Muchos autoritarios y dictadores llegaron al poder democráticamente electos por ciudadanos similares a ellos, con parecidas características.
Apenas quedan unos días para las elecciones. El conteo de votos determinará quiénes son electos para alcaldes y diputados y si hay una segunda vuelta presidencial, que todo apunta en esa dirección. Ningún candidato alcanzará el puesto para el que se postula sino cuenta con la mayoría de los votos que los ciudadanos, libre y voluntariamente, les otorguen. Todo muy simple y sencillo de entender.
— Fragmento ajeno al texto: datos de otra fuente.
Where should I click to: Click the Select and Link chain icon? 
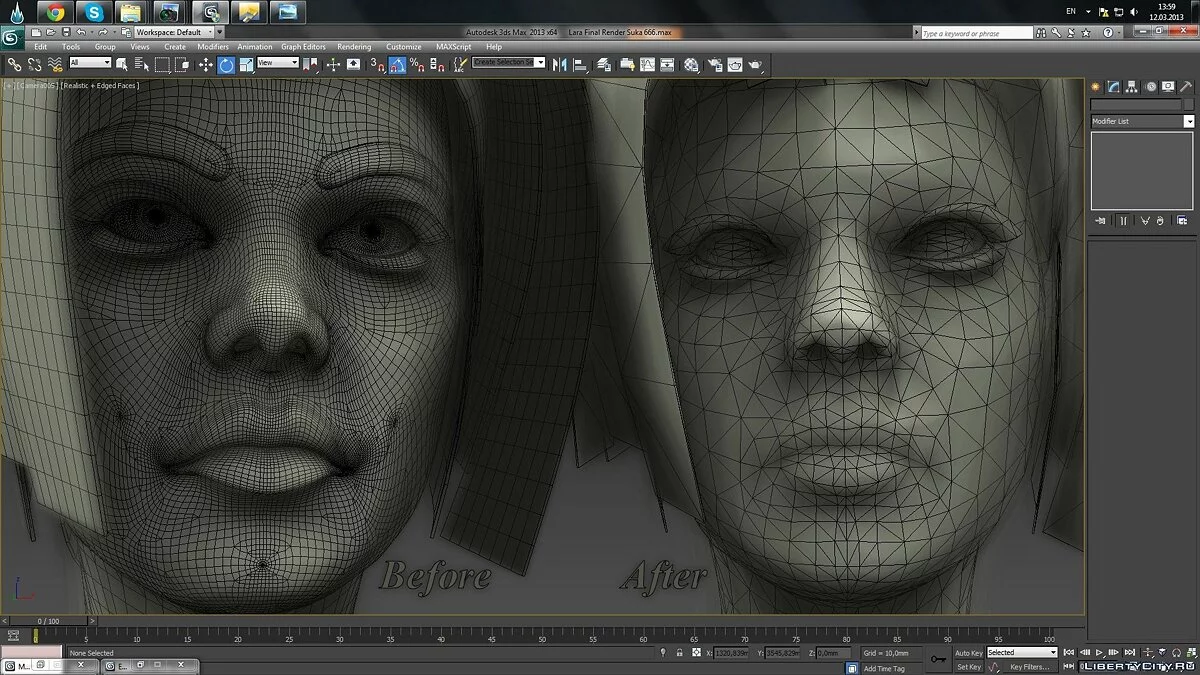click(14, 64)
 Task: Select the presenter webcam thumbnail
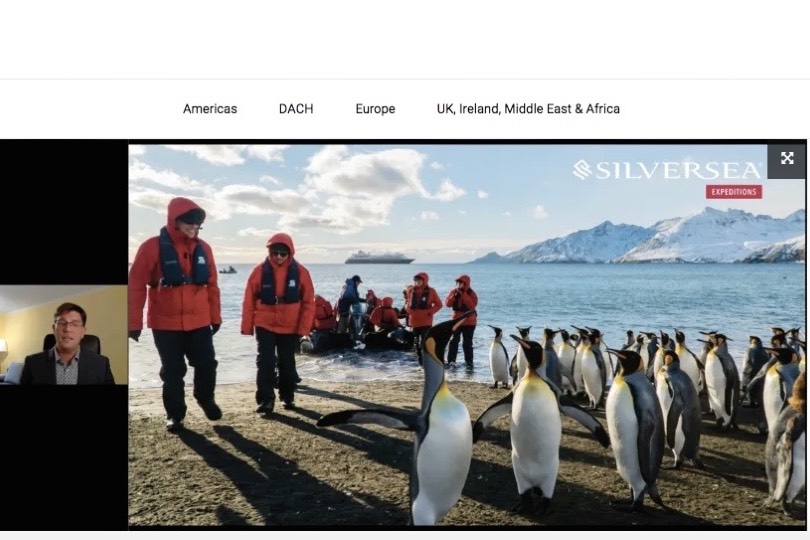(x=64, y=335)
Lo anterior ocurre en la mayoría de los países, por muy malas democracias que tengan, aunque sea más difícil entender lo que ocurre en Nicaragua, Venezuela, Cuba o el proceso en El Salvador. Es inconcebible que la esposa de Daniel Ortega sea la vicepresidenta del país, que la de Maduro elija el comité nacional electoral o que la sombra de los Castros siga presente en Cuba. El efecto Bukele será similar y está en marcha. De momento, acoge a una parte de sus familiares en puestos directivos en el partido o en ciertas instituciones.
La explicación es sencilla, lógica y legal: una mayoría de ciudadanos los encumbraron, como ocurrió con Hitler, aunque hoy se lamenten de no poder salir de ellos. Muchos autoritarios y dictadores llegaron al poder democráticamente electos por ciudadanos similares a ellos, con parecidas características, alegando que creyeron en sus propuestas en lugar de reconocer que simplemente se parecían a ellos. Y es que hay tendencias extremas que luego se vuelven contra aquel que las eligió, y de las que no puede escapar.
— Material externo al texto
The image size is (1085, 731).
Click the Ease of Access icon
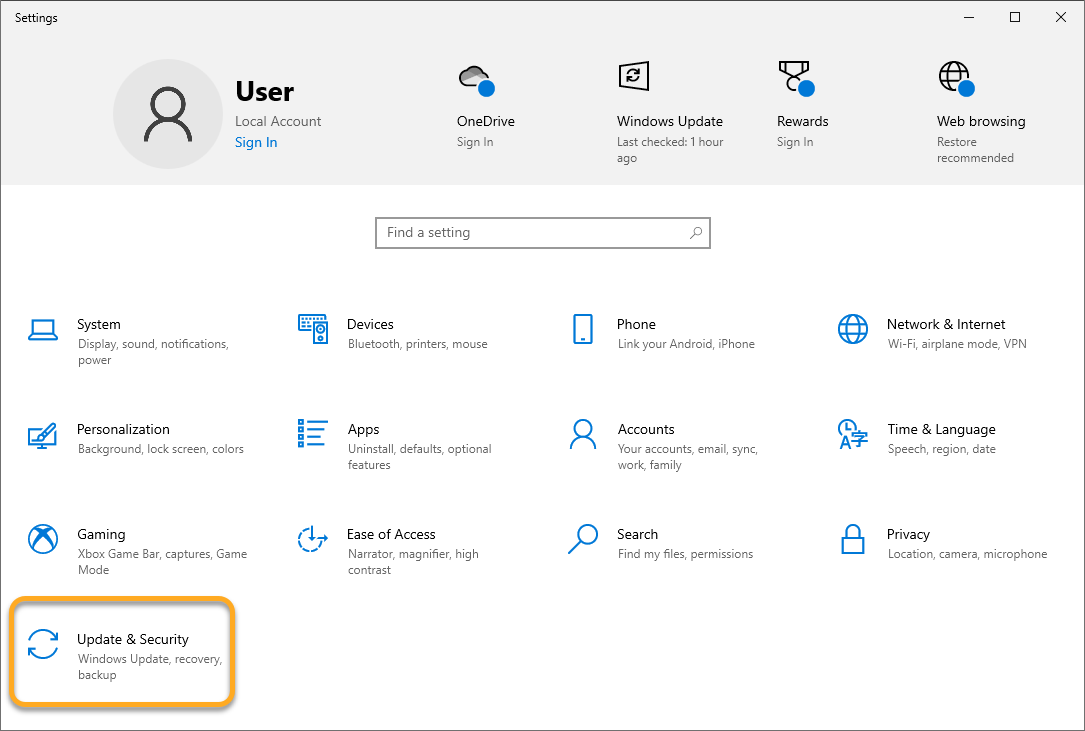tap(313, 539)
Cuando un autoritario toma el control político sólo puede continuar siendo más autoritario. A Bukele, Maduro, Ortega o Díaz-Canel les es imposible dejar el poder porque han sido denunciados por graves violaciones de derechos humanos, y terminarían en prisión. Sólo tienen un opción viable: perpetuarse. Hay tantos ejemplos en la historia que desconocerlos es cerrar los ojos a una realidad tan evidente que nos hace colaboradores o cómplices.
Quizá la palabra más incluida y destacada en las distintas acepciones de democracia sea “libre o libertad”. Poco se habla de la responsabilidad del ciudadano a la hora de elegir, y de las consecuencias de su decisión. Por eso, la ley deja votar únicamente a los mayores de edad, porque son responsables de sus decisiones, y es la razón por la que hay cierta oposición al voto en el extranjero, ya que no pagan impuestos en el país y tampoco padecen las consecuencias de sus decisiones al residir fuera. Pero, como no gustamos de ser señalados o de cargar con culpas que eludimos, apoyamos el “voto universal” y difuminamos la relación entre libertad y responsabilidad ¡Si Esaú entregó su primogenitura por un plato de lentejas, tampoco es para tanto!
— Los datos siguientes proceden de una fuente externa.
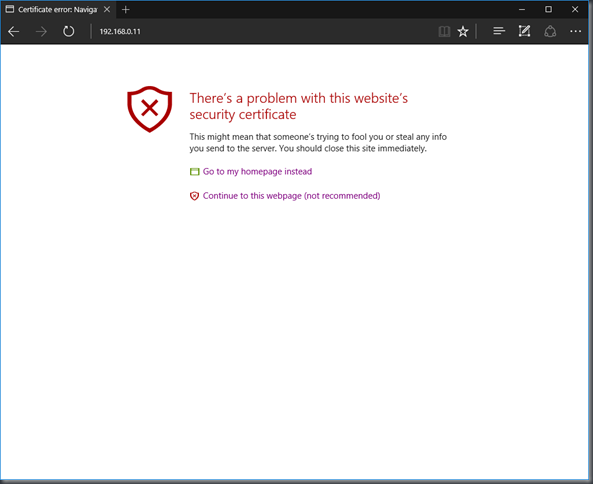Add page to favorites star icon

click(463, 31)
Es necesario leer los programas políticos, en vez de alegar que nos engañaron. Nadie se deja engañar cuando firma un contrato de trabajo y deja claras las condiciones. Hay que investigar a los candidatos, averiguar quiénes son y qué han hecho en su vida; en lo privado no se contrata a nadie sin seguir meticulosamente ese proceso. Elijamos la mejor opción después de analizarlas, porque lo normal no es entregar nuestra confianza a desconocidos, ni confiarles dinero a quienes sabemos que lo pueden robar. Si en la vida privada utilizamos filtros y controles muy precisos a quienes contratamos o con quienes nos relacionamos, ¿cuál es la razón para no hacerlo en la vida pública?
No nos engañan, simplemente nos despreocupamos por lo público, algo que no hacemos normalmente en el resto de las cosas de la vida, porque quizá sea más llevadero quejarnos de otros y vez de cambiar nuestra indiferencia. El 25 tenemos una cita con nuestra conciencia.